Your instructions -> Show each line of the records below that contains the string "element", copied in full. Case counts.

──────── Material for this exercise ────────

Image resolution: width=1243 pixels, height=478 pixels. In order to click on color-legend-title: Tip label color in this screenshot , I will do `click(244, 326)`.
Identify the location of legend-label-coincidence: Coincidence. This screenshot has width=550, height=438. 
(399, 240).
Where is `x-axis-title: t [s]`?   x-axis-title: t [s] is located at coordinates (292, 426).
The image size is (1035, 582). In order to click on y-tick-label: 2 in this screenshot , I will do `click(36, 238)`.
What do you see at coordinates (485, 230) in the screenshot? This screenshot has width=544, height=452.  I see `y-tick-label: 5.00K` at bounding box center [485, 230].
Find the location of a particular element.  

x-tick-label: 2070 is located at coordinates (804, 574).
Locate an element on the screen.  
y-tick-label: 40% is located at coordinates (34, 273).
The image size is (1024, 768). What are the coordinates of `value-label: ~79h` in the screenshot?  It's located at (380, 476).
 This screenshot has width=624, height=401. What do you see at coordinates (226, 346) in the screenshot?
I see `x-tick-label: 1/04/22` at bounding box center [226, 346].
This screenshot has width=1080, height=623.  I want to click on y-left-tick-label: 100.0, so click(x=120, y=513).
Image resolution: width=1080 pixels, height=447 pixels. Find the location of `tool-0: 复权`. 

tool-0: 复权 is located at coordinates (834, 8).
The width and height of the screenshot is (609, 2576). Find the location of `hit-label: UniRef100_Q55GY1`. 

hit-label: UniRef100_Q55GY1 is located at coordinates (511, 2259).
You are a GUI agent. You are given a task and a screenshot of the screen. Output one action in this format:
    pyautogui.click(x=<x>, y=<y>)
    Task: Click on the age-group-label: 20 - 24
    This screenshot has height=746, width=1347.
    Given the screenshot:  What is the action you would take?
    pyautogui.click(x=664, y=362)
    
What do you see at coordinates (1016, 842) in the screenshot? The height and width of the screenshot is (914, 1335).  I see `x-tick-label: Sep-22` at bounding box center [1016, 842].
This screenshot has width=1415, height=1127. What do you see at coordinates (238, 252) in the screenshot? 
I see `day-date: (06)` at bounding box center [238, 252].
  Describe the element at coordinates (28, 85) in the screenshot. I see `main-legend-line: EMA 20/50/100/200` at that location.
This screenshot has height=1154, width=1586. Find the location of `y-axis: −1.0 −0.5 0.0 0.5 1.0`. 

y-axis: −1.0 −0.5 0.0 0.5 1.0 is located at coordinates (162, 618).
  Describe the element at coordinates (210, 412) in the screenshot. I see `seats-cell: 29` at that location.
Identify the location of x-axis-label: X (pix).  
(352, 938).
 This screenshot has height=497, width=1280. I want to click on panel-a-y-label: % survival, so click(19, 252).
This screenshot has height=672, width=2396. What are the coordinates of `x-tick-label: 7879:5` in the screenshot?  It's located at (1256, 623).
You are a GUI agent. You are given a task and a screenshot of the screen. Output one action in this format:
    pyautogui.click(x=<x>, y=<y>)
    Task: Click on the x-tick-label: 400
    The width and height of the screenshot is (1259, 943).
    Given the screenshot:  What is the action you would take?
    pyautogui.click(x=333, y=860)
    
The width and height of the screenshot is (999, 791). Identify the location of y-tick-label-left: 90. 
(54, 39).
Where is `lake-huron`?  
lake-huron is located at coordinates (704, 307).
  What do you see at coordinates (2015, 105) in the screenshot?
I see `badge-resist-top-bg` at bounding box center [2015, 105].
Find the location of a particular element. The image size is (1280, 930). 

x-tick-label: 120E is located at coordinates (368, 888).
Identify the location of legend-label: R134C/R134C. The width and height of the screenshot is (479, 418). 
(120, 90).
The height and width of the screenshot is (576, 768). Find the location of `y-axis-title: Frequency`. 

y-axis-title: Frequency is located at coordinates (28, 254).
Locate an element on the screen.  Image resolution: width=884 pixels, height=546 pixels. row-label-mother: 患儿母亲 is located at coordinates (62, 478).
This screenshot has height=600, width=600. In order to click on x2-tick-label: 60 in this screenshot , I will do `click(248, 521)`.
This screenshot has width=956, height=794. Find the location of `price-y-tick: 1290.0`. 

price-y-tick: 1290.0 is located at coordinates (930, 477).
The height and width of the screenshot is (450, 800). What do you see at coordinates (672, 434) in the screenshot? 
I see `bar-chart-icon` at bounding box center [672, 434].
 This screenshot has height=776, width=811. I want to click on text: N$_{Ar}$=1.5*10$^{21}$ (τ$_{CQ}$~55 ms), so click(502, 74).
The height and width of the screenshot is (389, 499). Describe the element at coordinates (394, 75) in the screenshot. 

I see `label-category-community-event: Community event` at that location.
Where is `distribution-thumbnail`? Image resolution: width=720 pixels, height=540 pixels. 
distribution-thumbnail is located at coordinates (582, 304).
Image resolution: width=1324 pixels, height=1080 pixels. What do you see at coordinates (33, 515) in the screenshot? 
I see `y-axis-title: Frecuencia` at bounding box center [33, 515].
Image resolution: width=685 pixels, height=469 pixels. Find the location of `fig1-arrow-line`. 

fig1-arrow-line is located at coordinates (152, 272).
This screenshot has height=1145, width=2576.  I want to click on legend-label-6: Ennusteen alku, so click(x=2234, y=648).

────────

Response box ->
Find the location of a particular element.  
Locate an element on the screen.  
  Describe the element at coordinates (28, 85) in the screenshot. I see `main-legend-line: EMA 20/50/100/200` at that location.
  Describe the element at coordinates (210, 412) in the screenshot. I see `seats-cell: 29` at that location.
Find the location of a particular element. The image size is (1280, 930). 
Locate an element on the screen.  Image resolution: width=884 pixels, height=546 pixels. row-label-mother: 患儿母亲 is located at coordinates (62, 478).
The height and width of the screenshot is (389, 499). Describe the element at coordinates (394, 75) in the screenshot. 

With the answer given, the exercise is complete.